Task goal>
Restate word for word the lines in the listing below, starting at the line containing "Instruction: Click the Hagerty" and ending at the line containing "The height and width of the screenshot is (392, 908).", both included; leave out the rest.

Supplied information>
=== Section Start ===

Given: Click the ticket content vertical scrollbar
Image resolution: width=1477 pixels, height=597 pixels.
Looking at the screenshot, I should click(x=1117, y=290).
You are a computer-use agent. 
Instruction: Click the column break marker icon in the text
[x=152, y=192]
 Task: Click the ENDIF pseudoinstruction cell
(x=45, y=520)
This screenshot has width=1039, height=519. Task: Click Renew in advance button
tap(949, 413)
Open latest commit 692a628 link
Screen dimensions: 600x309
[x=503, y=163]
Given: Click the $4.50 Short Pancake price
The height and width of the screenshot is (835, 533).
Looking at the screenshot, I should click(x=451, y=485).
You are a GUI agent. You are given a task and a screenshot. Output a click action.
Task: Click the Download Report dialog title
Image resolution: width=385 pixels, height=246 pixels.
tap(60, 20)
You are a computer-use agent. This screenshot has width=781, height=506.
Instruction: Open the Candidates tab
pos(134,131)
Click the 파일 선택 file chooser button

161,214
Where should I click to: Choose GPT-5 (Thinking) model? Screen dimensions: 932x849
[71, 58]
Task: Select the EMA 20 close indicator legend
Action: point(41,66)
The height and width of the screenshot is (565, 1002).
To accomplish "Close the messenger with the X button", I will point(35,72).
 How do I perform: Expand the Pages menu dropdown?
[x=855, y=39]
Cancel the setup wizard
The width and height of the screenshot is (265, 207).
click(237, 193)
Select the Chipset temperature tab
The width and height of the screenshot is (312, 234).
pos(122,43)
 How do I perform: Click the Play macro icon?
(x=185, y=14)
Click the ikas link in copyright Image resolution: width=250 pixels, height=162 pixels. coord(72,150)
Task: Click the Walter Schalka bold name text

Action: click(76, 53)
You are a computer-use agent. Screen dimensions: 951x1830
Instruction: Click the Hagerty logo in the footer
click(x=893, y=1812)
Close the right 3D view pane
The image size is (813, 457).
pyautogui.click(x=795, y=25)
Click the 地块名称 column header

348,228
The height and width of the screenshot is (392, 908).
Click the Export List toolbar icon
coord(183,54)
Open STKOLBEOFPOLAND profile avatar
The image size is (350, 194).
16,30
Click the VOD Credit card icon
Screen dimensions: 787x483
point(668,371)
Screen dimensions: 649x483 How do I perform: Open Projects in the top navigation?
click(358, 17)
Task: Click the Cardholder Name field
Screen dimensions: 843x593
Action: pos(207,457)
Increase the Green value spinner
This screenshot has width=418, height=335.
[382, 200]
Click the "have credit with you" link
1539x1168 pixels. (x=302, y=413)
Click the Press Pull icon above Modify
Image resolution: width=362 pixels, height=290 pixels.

=== Section End ===

Response area>
Instruction: Click the Hagerty logo in the footer
click(x=893, y=1812)
Close the right 3D view pane
The image size is (813, 457).
pyautogui.click(x=795, y=25)
Click the 地块名称 column header

348,228
The height and width of the screenshot is (392, 908).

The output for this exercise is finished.